Hanna Supermarket
The window of the former Hanna Supermarket was smashed by someone sympathetic to small businesses. a note was left on the window saying they were really "upset at the way you treated Mr Lee" who was forced to leave the property after a huge rent hike

By Magnus Boyd

Popular local businesses like the much loved Garner’s coffee shop – where you could get a tea for under a quid – and now Hanna, the Korean Supermarket and favourite student lunch stop, are being kicked out of Store Street by the Duke of Bedford (the American born and educated Andrew Russell) – using large rent hikes as the boot.

As well as the historical institution Olivelli’s Hotel, small popular businesses are being forced to close and even the College of Law has baulked at the rent demands now being made by the Duke – all to make way for an all too predictable ‘gentrification’ scheme that will surely end up ripping the soul from what was an interesting and vibrant little corner of Fitzrovia.

The Duke’s bailiff’s – Dorman & Company of Edgeware – closed down Hanna on Saturday and their brutish red ‘WARNING’ notice now proclaims their possession from the cleared out shop’s window.

Tthis is yet another example of those who happen to own the land only by virtue of historical happenstance, stepping all over those who live in a community and on those who have put in their hard work, talent and creativity to actually make a livelihood within the community.

This impacts all of us in another way too – if Russell were to rip up a wild English meadow and replace it with a field of GM crops – he would be hounded for it – yet the obliteration of business and cultural diversity in our urban landscape to make way for what will inevitably be the usual sterile mix of high street multinationals is allowed to pass.

The unfair treatment of local businesses and local people at the hands of Russell and his hired agencies was clearly too much for one local as you can see from the pictures.
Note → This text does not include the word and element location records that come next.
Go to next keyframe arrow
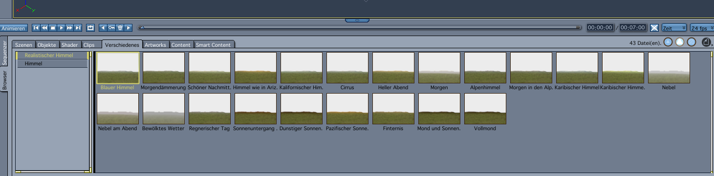Viewport: 714px width, 176px height. 128,28
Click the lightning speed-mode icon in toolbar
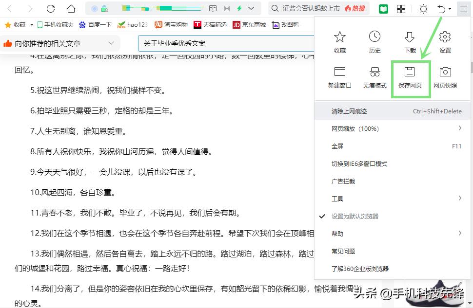 tap(238, 8)
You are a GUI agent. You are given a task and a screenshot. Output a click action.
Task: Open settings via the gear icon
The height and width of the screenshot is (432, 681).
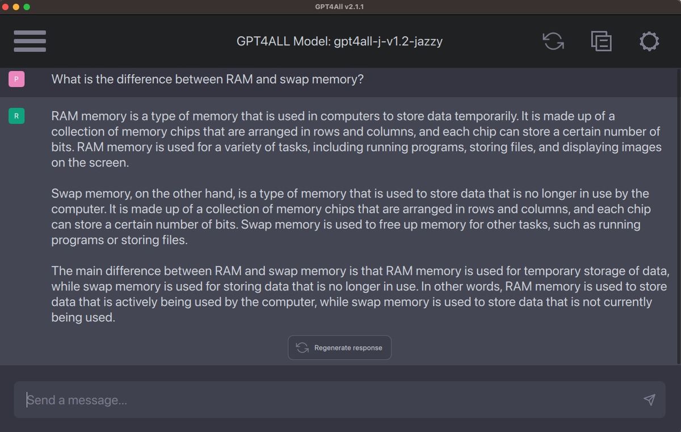click(x=649, y=41)
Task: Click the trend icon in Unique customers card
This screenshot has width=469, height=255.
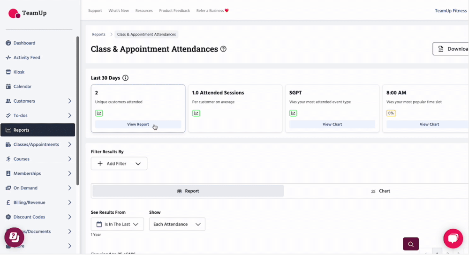Action: pyautogui.click(x=99, y=113)
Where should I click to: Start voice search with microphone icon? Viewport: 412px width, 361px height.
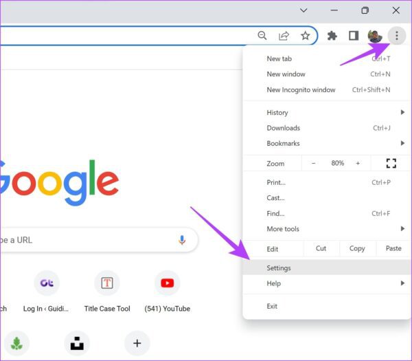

The shop will be redeveloped so no doubt the window would have gone anyway – but the point, however small, is made. The note is a certainly poignant snapshot and a perhaps small reminder that people in this city and in this area will not just sit back quietly when faced with this kind of injustice.

It is surely time that we in the UK looked seriously at how huge tracts of land continue to be held in the hands of so few people and how that land holding gives those few the kind of disproportionate power over other people’s lives – and over the cultural landscape we all live in – that should not be tolerated at all in a 21st century democracy.

But until that happens, it is the local government and the planners who need to take their civil position far more seriously and start properly protecting the interests of local people and businesses –  the community –  instead of the narrow interests of a single aristocratic land owner who does not live here, does not have the community’s interests at heart and, unlike those he is driving out,  has done absolutely nothing to earn a livelihood granted, at the expense of others, by accident of birth.